Logo Questions Linux Laravel Mysql Ubuntu Git Menu
 

Algorithm to Render a Horizontal Binary-ish Tree in Text/ASCII form

It's a pretty normal binary tree, except for the fact that one of the nodes may be empty.

I'd like to find a way to output it in a horizontal way (that is, the root node is on the left and expands to the right).

I've had some experience expanding trees vertically (root node at the top, expanding downwards), but I'm not sure where to start, in this case.

Preferably, it would follow these couple of rules:

  • If a node has only one child, it can be skipped as redundant (an "end node", with no children, is always displayed)
  • All nodes of the same depth must be aligned vertically; all nodes must be to the right of all less-deep nodes and to the left of all deeper nodes.
  • Nodes have a string representation which includes their depth.
  • Each "end node" has its own unique line; that is, the number of lines is the number of end nodes in the tree, and when an end node is on a line, there may be nothing else on that line after that end node.
  • As a consequence of the last rule, the root node might be better off in either the top left or the bottom left corner; top left is preferred.
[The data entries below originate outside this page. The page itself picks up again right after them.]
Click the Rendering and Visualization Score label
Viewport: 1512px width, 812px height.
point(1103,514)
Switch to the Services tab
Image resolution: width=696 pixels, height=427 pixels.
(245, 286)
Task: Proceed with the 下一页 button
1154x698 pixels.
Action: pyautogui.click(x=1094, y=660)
For example, this is a valid tree, with six end nodes (node is represented by a name, and its depth): EDIT: Please see bottom of question for an alternative, easier rendering

        
[a0]-----------[b3]------[c5]------[d8]
    \              \         \----------[e9]
     \              \----[f5]
      \-[g1]--------[h4]------[i6]
            \           \--------------------[j10]
             \-[k3]

Which represents the vertical, explicit binary tree:

0              a
              / \
1            g   *
            / \   \
2          *   *   *
          /     \   \
3        k       *   b
                /   / \
4              h   *   *
              / \   \   \
5            *   *   f   c
            /     \     / \
6          *       i   *   *
          /           /     \
7        *           *       *
        /           /         \
8      *           *           d
      /           /
9    *           e
    /
10 j

(branches folded for compactness; * representing redundant, one-child nodes; note that *'s are actual nodes, storing one child each, just with names omitted here for presentation sake)

(also, to clarify, I'd like to generate the first, horizontal tree; not this vertical tree)
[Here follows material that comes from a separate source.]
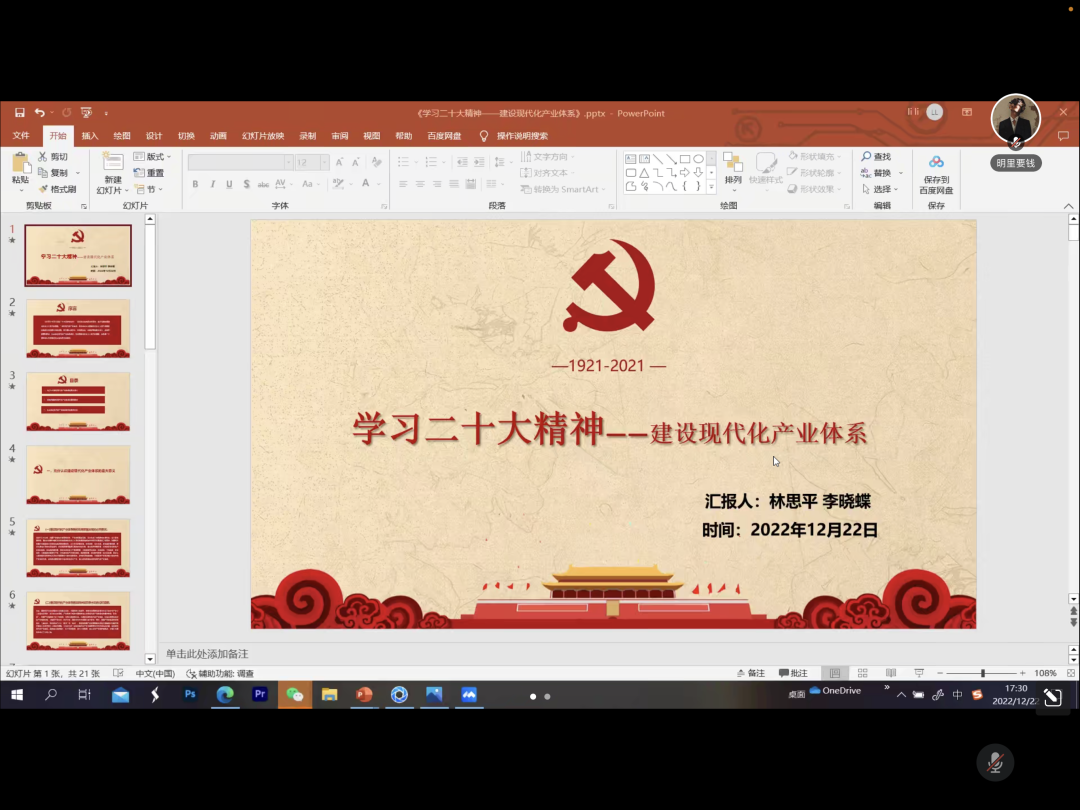Click the Save icon in title bar
The height and width of the screenshot is (810, 1080).
pyautogui.click(x=19, y=113)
I say language-agnostic because I'm just looking for an algorithm; I say ruby because I'm eventually going to have to implement it in ruby anyway.

Assume that each Node data structure stores only its id, a left node, and a right node.

A master Tree class keeps tracks of all nodes and has adequate algorithms to find:

  • A node's nth ancestor
  • A node's nth descendant
  • All end-node descendants of a node, and their count
  • The generation of a node
  • The lowest common ancestor of two given nodes

I already know:

  • The number of end nodes

Anyone have any ideas of where I could start? Should I go for the recursive approach? Iterative? Some Psuedo-code would be pretty cool too, and much appreciated =)


progress

As per walkytalky's suggestion, I decided to see what it would look like to map each "relevant" or significant node to a grid, with the columns being the depth and the rows identifiable by their end nodes. Here is what happens (skipping column 7 because there are no significant nodes in depth 7):

depth: 0  1  2  3  4  5  6  8  9  10
       a        b     c     d
                               e
                      f
          g        h     i
                                  j
                k

It should be easy enough to generate this grid, with either breadth-first or depth-first searches. Perhaps most trivially by simply keeping a 2D array and placing every significant node found into it, inserting a row for every "second child".

Now, knowing these facts:

  • The last node in a row must be an end node
  • Children are always to the right, and on the same row or lower, of their parent node.
  • All non-end nodes must have exactly two children
  • Therefore, all non-end nodes have children that are the first to the right of their column, the first child being on the same row, the second child being n rows below them, where n is the number of nodes on the right side of it.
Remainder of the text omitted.